Sebenernya nggak penting juga sih ngurusin Si Mbak-nya itu. Mau dia pake rok super mini atau baju yang cuma nyisain seperempat bagian buah dadanya juga terserah dia. Aku merasa kasihan aja sama Mbak-Mbak lainnya yang memiliki profesi serupa tapi menjaga penampilannya tetap sopan. Citra profesinya jadi tercemar cuma gara-gara satu atau beberapa orang PR yang nggak betah pake baju menutupi paha dan dada. Lihat aja gimana Satria berkomentar, profesi PR-nya kan yang dibawa-bawa?Aku tentu saja nggak mau menyalahkan Satria yang punya pendapat seperti itu, setiap orang kan berhak punya pendapat masing-masing. Mungkin juga dia (dan aku) udah terlalu sering menemukan PR yang modelnya begitu.
Selain kasihan sama citra profesi (harap maklum,lulusan almamater kampus PR terkenal), aku juga nggak kalah kasihan sama Si Mbak cantik itu. Tubuh mulusnya jadi komoditas pria-pria yang ia temui. Ya Satria, pegawai restonya, belum lagi kalau dia pergi ke tempat terbuka, wah..makin banyak aja deh yang menikmati keindahan tubuhnya.Hehe..

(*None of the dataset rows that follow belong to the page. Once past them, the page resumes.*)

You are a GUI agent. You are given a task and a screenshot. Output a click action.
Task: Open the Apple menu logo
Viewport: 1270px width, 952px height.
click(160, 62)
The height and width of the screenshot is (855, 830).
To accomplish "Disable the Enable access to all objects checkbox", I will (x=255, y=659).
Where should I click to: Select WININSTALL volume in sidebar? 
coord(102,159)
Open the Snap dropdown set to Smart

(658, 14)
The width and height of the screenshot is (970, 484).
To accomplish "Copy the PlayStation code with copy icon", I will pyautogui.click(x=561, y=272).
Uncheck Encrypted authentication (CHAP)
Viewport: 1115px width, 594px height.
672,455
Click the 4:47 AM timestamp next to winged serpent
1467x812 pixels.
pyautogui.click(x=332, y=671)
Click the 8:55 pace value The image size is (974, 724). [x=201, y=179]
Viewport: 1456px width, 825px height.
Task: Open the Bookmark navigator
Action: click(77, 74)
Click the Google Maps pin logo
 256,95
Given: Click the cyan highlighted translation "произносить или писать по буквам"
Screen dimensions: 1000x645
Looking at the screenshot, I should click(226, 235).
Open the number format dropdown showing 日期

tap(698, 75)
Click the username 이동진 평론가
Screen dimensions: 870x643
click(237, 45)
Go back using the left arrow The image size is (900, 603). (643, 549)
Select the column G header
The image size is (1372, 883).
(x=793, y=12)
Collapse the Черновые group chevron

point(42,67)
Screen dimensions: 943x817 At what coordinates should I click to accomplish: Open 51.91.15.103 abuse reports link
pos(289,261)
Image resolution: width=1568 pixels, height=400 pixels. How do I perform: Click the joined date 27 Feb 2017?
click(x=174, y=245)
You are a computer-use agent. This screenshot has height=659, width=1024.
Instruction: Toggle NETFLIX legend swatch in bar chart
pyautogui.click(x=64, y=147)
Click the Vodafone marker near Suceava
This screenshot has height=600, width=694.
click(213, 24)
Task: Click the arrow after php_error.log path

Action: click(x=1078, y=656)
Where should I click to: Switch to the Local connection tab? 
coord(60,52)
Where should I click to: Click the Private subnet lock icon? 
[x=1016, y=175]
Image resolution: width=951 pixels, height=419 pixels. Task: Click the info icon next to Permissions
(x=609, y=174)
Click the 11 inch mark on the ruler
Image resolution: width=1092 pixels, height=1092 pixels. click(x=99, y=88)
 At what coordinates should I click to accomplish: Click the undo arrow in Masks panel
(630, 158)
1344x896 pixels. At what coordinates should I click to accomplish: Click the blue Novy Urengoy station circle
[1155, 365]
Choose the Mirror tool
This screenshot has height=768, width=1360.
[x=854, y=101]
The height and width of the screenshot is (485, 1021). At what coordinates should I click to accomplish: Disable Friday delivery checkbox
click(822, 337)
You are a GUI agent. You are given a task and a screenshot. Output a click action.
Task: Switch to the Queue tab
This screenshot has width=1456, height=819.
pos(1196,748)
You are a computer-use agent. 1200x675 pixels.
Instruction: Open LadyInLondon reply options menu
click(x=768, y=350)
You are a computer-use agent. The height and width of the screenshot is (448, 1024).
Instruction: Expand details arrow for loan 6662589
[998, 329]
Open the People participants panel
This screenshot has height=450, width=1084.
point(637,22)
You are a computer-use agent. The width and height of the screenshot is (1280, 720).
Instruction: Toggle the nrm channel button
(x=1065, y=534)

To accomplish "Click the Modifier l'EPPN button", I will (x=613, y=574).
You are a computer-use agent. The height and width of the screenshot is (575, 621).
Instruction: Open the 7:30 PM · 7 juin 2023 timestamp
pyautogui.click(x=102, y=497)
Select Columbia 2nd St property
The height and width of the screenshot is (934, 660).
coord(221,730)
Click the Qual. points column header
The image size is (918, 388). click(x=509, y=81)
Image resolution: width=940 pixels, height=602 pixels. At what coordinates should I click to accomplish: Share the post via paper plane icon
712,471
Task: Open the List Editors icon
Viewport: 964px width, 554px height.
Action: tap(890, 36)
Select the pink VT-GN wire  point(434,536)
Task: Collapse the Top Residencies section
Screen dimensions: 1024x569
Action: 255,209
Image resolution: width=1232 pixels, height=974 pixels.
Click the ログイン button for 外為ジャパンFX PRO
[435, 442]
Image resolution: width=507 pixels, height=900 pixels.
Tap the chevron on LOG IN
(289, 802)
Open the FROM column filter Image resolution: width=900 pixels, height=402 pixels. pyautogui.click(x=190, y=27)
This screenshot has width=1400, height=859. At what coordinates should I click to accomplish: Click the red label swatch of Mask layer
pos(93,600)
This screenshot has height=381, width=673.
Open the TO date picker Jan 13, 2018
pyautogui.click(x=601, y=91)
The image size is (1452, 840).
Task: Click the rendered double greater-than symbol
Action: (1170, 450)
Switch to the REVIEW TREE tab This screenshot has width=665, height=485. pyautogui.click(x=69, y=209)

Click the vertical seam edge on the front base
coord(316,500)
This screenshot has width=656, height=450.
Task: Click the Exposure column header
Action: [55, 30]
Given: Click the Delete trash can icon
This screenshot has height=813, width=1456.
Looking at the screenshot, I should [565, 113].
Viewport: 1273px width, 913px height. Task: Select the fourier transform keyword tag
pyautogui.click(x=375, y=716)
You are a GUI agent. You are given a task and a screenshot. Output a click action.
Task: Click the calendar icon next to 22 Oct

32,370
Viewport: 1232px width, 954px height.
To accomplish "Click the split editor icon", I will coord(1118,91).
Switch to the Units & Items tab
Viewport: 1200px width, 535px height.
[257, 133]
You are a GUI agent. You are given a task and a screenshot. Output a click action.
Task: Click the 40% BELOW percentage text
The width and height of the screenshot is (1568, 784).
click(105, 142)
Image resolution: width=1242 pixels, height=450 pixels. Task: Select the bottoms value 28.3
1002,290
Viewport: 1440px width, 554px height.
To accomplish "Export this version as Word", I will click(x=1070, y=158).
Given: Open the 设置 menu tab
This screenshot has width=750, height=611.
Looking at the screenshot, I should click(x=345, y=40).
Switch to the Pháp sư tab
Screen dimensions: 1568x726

Mungkin dia merasa bangga bisa memamerkan body-nya yang membuat para pria menelan ludah sambil melotot itu. Mungkin juga dia senang mendapat pujian, “ Wah..dahsyat benar ya payudaramu “ atau, “ Wow, pahamu mulus banget ya “. Hmm..eh, tapi kira-kira dia bakalan senang juga nggak ya kalau ada cowok iseng yang bilang, “ Colek dikit ah, neng “ sambil nyenggol payudaranya?Kalau seneng, yaahh..mungkin dia bakal bilang, “ Boleh bang asal cukup ongkosnya “ hehe..mungkin loh..baru mungkinn.Nah, kalau dia nggak seneng dan malah marah, siap-siap aja dapet celetukan, “ Lah, jangan salahin kite dong, kan situ yang ngasih liat “ hehehe..
Yah..semoga Si Mbak Piar yang aku temui memang benar-benar tak menyadari kalau ‘aset’nya telah dikonsumsi setidaknya oleh 10 orang pria di dalam sana. Jika benar itu yang terjadi, maafkan aku juga ya Mbak karena isyarat mata dan ekspresi wajahku tidak mampu menyadarkanmu. Pun dengan bibirku yang tiba-tiba saja kelu disuguhi shock terapi macam itu.
“ Woiii Firr..udah nyampee..bengong aje lu! “ teriak Satria membuyarkan lamunanku.